The Richard M. Fairbanks Foundation is rolling out a new drug prevention initiative that plans to provide up to $12 million to Marion County schools over the next three years.

The Indianapolis-based foundation, which awards grants in the areas of health, education and the “vitality of Indianapolis,” announced the Prevention Matters program Tuesday morning. The initiative is expected to provide grants to public and private K-12 schools in Marion County to support substance-abuse programs.

The foundation hopes the programs will also improve academic achievement, attendance, classroom behavior and reduce bullying and violence.

According to the foundation, only 11 percent of Marion County schools have prevention programs in place, with most schools saying there isn’t enough time or funding to implement them.

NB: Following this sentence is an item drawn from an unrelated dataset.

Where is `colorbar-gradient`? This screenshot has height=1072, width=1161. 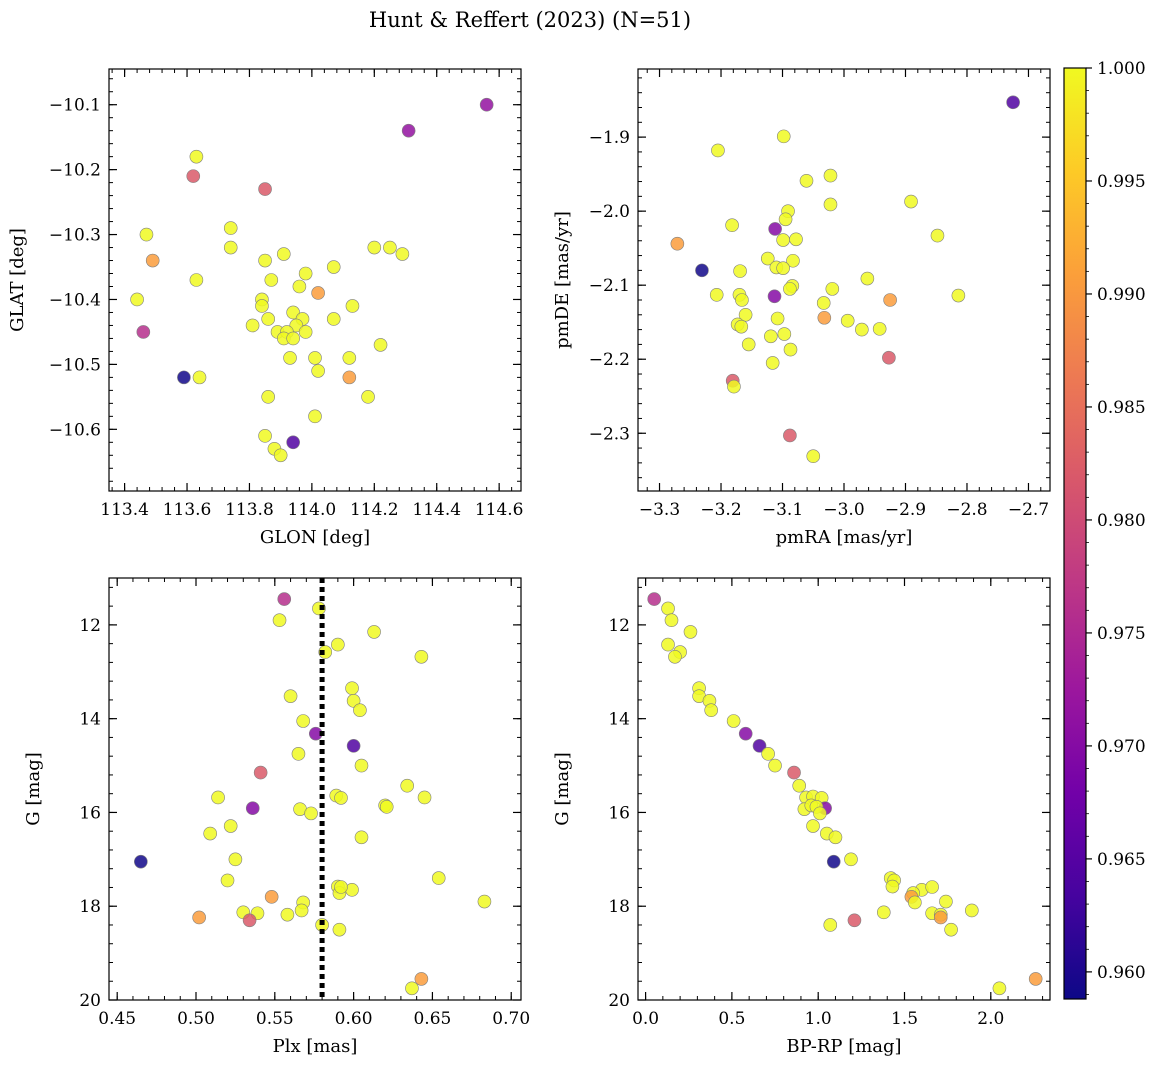
colorbar-gradient is located at coordinates (1075, 534).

“Principals, teachers and other educators care deeply about their students, but they have a lot on their plates. They need support finding the programs that best meet their students’ needs and putting them to work in the classroom,” Claire Fiddian-Green, president and CEO of the Richard M. Fairbanks Foundation, said in written remarks. “By tapping into the wealth of existing proven curricula, school leaders can feel confident knowing the programs they select will work when implemented as designed.”

Two types of grants will be made available—planning grants and implementation grants.

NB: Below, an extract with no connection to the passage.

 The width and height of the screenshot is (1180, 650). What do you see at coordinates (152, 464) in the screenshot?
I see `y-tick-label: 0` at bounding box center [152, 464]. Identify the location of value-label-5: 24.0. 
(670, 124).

Planning grants will range from $15,000 to $40,000 and will help schools identify and plan for an evidence-based prevention program. All schools that apply by Feb. 16 and meet the eligibility criteria will receive a grant in March, the foundation said.

Implementation grants will provide three years of funding to help schools launch the programs. Unlike the planning grants, the implementation grants will be competitive. Applications are due May 25, and funding will be awarded in July.

According to the foundation, 11 percent of central Indiana high school seniors report smoking cigarettes. Twenty-three percent report using e-cigarettes, 33 percent report drinking, 20 percent report using marijuana and 5 percent report misusing prescription drugs within the past 30 days.

An estimated 151,000 children in Indiana under the age of 18 will die prematurely from smoking, according to the foundation.

“The urgency of the substance use crisis demands tried-and-true solutions that can be brought to scale in all schools across Marion County,” Indianapolis Mayor Joe Hogsett said in a written statement. “Effective school-based prevention programs deliver powerful—even life-saving—messages to students at a critical time in their development, helping to avoid addiction before it begins. The result is engaged and resilient children, overall safer schools, and a brighter future for our community.”